INSTRUCTION: Please write out the whole employment protection passage word for word, without any changes.

Term denoting the statutory protection of employees against arbitrary or unjustified dismissal. General legislation on the subject in Sweden nowadays consists in the 1982 Employment Protection Act (widely referred to by the initials LAS), which represents a further development of original legislation dating from 1974.

The statutory protection regulated by the Act is essentially designed to ensure that the normal case is for employees to be in what is called employment of unspecified duration, that an employee in such permanent employment cannot be dismissed by way of termination with notice unless the employer is able to prove just cause (see just cause for dismissal) and that an employee who has been dismissed without proof of just cause can take legal action to have the dismissal ruled invalid, which means that the employment relationship continues as if no notice had been given.

The Act applies to all employees, save the four exceptions listed in its section 1. The first of these covers employees who are classed as managerial executives or occupy an equivalent position. In accordance with the travaux préparatoires this exception, which envisages, for example, the managing director (verkställande direktör) of a joint-stock company, must be given a narrow interpretation in order to ensure that somebody who performs managerial functions without also benefiting from the pay and other conditions normally enjoyed by managerial executives is not excluded from the Act's protection. The other groups excluded are the employer's family members, employees who are employed specifically to work in their employer's personal household (and are covered by the 1970 Domestic Work (Working Hours, etc.) Act: see domestic work) and individuals who are given a job under certain government-funded schemes to combat unemployment.

The Act also applies to employers of all kinds, failing any special legislative provisions. Particular note should be taken of the fact that, in contrast to Germany's Kündigungsschutzgesetz, which exempts employers with no more than five employees (see the Glossary volume for Germany), it even applies to small businesses. However, as from 2001 a new rule has been introduced for small businesses in relation to the order of selection for redundancy: see discussion of Redundancy below. The Act likewise applies to public authorities and other employers in the public sector, although there are certain statutory rules for the state sector.

Item position entries:

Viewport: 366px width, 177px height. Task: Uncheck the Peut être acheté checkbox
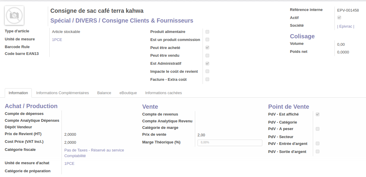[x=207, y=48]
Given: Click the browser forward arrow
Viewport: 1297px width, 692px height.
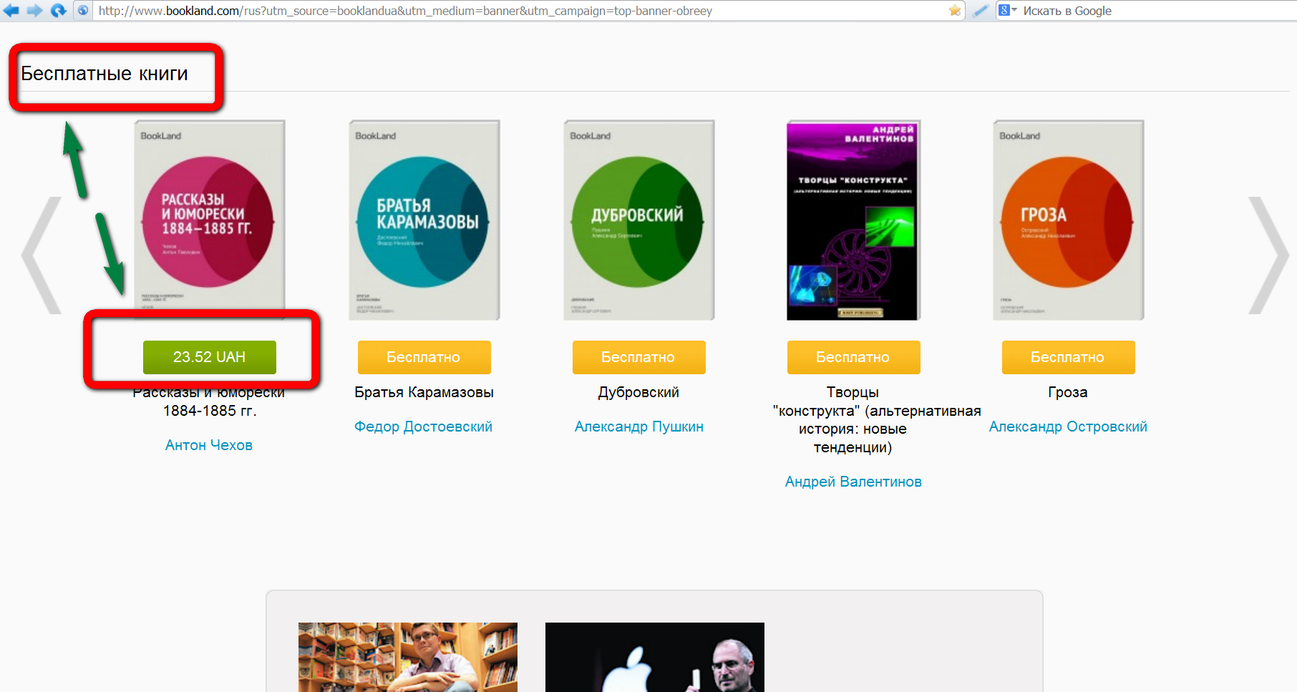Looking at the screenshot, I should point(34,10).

---

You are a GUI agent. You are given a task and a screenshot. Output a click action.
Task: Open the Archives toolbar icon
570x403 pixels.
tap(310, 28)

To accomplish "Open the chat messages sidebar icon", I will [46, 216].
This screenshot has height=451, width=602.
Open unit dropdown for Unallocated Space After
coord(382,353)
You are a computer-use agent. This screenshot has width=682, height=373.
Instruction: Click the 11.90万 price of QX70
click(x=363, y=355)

==

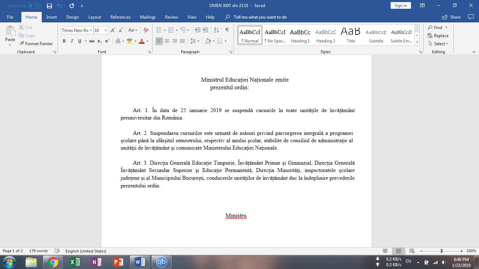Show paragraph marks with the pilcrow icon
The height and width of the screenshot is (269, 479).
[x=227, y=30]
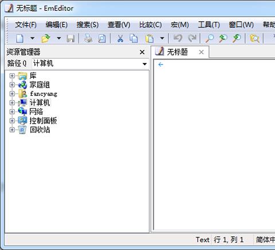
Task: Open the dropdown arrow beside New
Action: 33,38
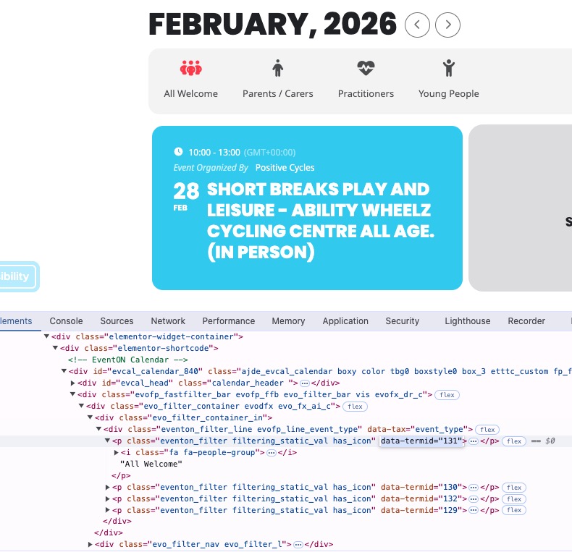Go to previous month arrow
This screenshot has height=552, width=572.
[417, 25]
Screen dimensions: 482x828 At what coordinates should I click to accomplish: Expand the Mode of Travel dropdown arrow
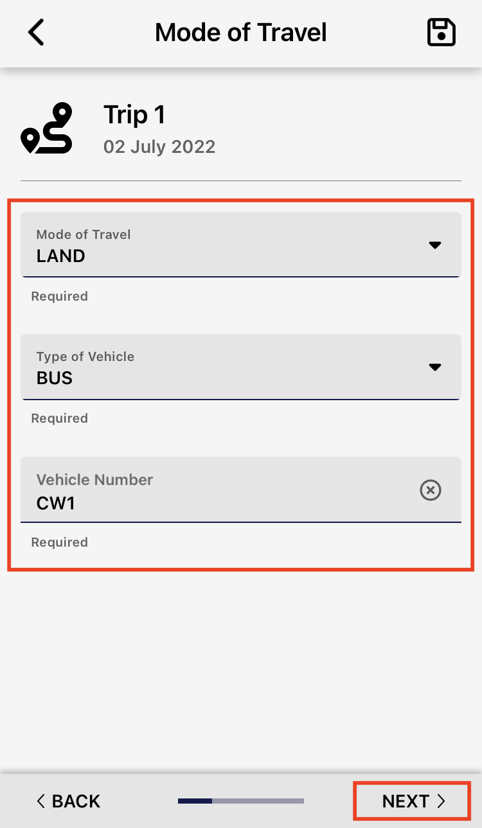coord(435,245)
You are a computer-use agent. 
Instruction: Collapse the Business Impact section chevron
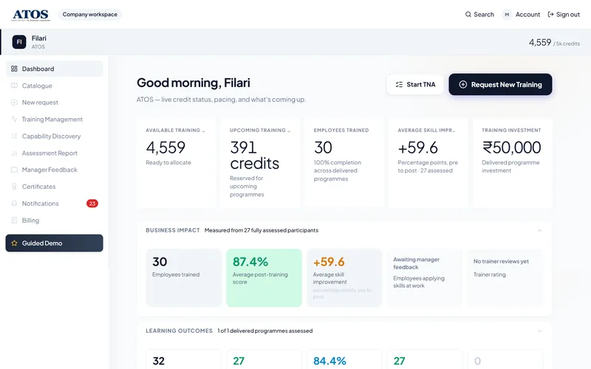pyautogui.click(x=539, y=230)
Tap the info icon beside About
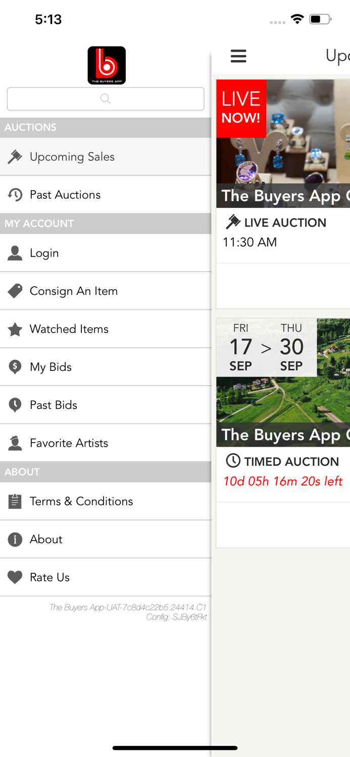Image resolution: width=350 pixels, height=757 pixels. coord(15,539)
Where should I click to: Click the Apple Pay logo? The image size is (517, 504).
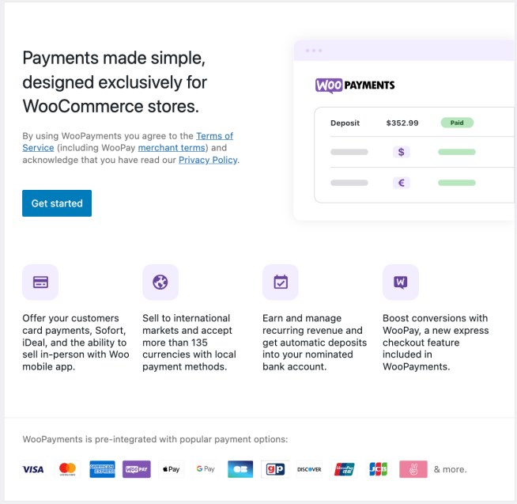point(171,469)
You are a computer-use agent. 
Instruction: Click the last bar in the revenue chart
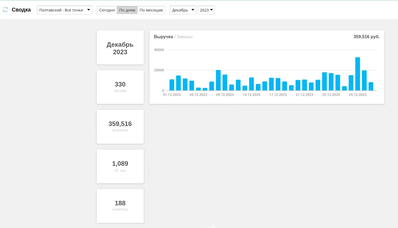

THE ANSWER:
Term denoting the statutory protection of employees against arbitrary or unjustified dismissal. General legislation on the subject in Sweden nowadays consists in the 1982 Employment Protection Act (widely referred to by the initials LAS), which represents a further development of original legislation dating from 1974.

The statutory protection regulated by the Act is essentially designed to ensure that the normal case is for employees to be in what is called employment of unspecified duration, that an employee in such permanent employment cannot be dismissed by way of termination with notice unless the employer is able to prove just cause (see just cause for dismissal) and that an employee who has been dismissed without proof of just cause can take legal action to have the dismissal ruled invalid, which means that the employment relationship continues as if no notice had been given.

The Act applies to all employees, save the four exceptions listed in its section 1. The first of these covers employees who are classed as managerial executives or occupy an equivalent position. In accordance with the travaux préparatoires this exception, which envisages, for example, the managing director (verkställande direktör) of a joint-stock company, must be given a narrow interpretation in order to ensure that somebody who performs managerial functions without also benefiting from the pay and other conditions normally enjoyed by managerial executives is not excluded from the Act's protection. The other groups excluded are the employer's family members, employees who are employed specifically to work in their employer's personal household (and are covered by the 1970 Domestic Work (Working Hours, etc.) Act: see domestic work) and individuals who are given a job under certain government-funded schemes to combat unemployment.

The Act also applies to employers of all kinds, failing any special legislative provisions. Particular note should be taken of the fact that, in contrast to Germany's Kündigungsschutzgesetz, which exempts employers with no more than five employees (see the Glossary volume for Germany), it even applies to small businesses. However, as from 2001 a new rule has been introduced for small businesses in relation to the order of selection for redundancy: see discussion of Redundancy below. The Act likewise applies to public authorities and other employers in the public sector, although there are certain statutory rules for the state sector.